続・版画家の休日

 午前11時、曇天。気温27度程。三島の夏も、暑い。父から壊れていると申告のあったエアコンは、普通にリモコン操作をすると、正常に動いた。どうも、父は、リモコン操作ができないようである。歳を取ると、だんだん失われてゆく機能がある。簡単なことでも、できなくなる。耳が遠くなり大音量でテレビを見ている。家の中は、まるで映画館のような臨場感である。とくにコマーシャルは2割増の大音量になり、耳栓をせずにはおられない。
 話はかわり、先日、三島市役所に行った際に、三島大社にも、久しぶりに立ち寄った。平日の大社は閑散としていて気分がいい。広い空間が、屈託を、いっとき払うようである。本殿に参拝して、鹿園で、鹿を見学した。鹿の鼻のまわりが、泥でよごれていて見ていて気持ちわるいが、唇のあいだから一瞥できる歯が、思いのほか、小さく、白く、きれいで、私の歯より余程きれいであった。それから、宝物館へも立寄り、冷房のきいた館内で涼む。長椅子に座る。私のほかに、来館者はいない。国立博物館などに比べれば、あまり広くない館内であるが、それでも博物館であるから、それなりに広い。国宝に指定されている北条政子の梅蒔絵手箱は、よその展覧会に出張していて展示してなかった。源頼朝公が墨書された文書はあった。花押が「藤」の文字の草書のような形をしていて興味深かった。
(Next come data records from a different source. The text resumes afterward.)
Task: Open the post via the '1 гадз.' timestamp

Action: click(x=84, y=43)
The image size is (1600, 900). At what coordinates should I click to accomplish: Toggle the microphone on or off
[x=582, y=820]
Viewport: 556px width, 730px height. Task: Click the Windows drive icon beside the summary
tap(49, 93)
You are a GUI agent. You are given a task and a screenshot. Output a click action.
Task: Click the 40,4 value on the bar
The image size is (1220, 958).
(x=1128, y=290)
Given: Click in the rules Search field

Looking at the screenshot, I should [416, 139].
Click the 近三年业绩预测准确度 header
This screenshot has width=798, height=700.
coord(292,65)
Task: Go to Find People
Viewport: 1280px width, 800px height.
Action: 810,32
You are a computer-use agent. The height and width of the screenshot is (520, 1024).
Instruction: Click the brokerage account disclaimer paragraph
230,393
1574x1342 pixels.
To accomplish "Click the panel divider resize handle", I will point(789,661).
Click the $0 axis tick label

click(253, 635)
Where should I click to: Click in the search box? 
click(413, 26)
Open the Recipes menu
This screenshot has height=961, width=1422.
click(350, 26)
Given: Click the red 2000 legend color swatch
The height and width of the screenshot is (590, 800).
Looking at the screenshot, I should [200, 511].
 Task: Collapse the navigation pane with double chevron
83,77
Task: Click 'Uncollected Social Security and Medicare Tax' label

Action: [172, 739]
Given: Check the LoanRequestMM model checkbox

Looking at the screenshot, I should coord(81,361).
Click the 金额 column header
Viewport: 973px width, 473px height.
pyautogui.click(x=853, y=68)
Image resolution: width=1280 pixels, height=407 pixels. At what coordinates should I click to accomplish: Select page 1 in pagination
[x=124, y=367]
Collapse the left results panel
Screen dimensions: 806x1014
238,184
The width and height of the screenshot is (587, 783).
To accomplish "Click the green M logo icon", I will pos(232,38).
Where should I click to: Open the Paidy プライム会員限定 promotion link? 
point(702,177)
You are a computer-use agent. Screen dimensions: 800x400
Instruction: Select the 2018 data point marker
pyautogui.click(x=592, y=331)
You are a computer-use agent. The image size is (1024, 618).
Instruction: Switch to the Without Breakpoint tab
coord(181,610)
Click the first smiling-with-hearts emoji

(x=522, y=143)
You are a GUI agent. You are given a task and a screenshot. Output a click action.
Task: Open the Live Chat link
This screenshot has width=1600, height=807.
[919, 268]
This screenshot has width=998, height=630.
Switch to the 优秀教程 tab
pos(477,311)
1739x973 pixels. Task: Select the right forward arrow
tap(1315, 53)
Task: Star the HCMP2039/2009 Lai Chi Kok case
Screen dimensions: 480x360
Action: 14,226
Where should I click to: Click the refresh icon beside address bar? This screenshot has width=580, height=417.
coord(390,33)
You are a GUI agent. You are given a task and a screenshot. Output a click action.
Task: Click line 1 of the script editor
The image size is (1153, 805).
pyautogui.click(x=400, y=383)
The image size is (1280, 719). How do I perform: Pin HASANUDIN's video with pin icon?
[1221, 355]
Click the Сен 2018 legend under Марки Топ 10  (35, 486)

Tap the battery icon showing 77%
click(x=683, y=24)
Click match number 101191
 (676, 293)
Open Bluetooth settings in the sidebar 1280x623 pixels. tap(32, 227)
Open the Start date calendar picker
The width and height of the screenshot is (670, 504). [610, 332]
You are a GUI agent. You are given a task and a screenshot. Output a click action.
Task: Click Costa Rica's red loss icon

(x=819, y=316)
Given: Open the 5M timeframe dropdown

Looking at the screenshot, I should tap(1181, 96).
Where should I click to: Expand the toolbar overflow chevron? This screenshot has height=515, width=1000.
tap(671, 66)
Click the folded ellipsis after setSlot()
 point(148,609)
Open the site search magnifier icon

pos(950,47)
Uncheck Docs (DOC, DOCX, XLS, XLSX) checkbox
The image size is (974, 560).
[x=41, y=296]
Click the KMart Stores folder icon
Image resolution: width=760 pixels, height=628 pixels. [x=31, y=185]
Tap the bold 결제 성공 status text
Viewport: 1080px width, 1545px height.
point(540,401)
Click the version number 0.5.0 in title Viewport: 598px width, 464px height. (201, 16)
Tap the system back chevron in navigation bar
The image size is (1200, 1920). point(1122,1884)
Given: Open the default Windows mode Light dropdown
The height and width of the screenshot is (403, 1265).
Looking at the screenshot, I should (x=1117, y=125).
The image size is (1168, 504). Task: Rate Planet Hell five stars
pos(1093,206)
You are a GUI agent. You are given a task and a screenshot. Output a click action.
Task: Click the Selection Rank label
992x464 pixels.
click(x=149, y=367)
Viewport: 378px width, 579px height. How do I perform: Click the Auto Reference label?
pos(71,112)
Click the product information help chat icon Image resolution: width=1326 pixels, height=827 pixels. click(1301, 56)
三島大社にある源頼朝公、北条政子が座ったとされる石。


 実家の片付けをしていて、懐かしい物が出てきた。私が中学生、高校生の時分に、近所の畑で表面採集したものである。

▲3割もない残存の土器片を無理やり補修復元した。白い部分は石膏である。


▲今では失ってしまった私の無暗な情熱が、この器にはある。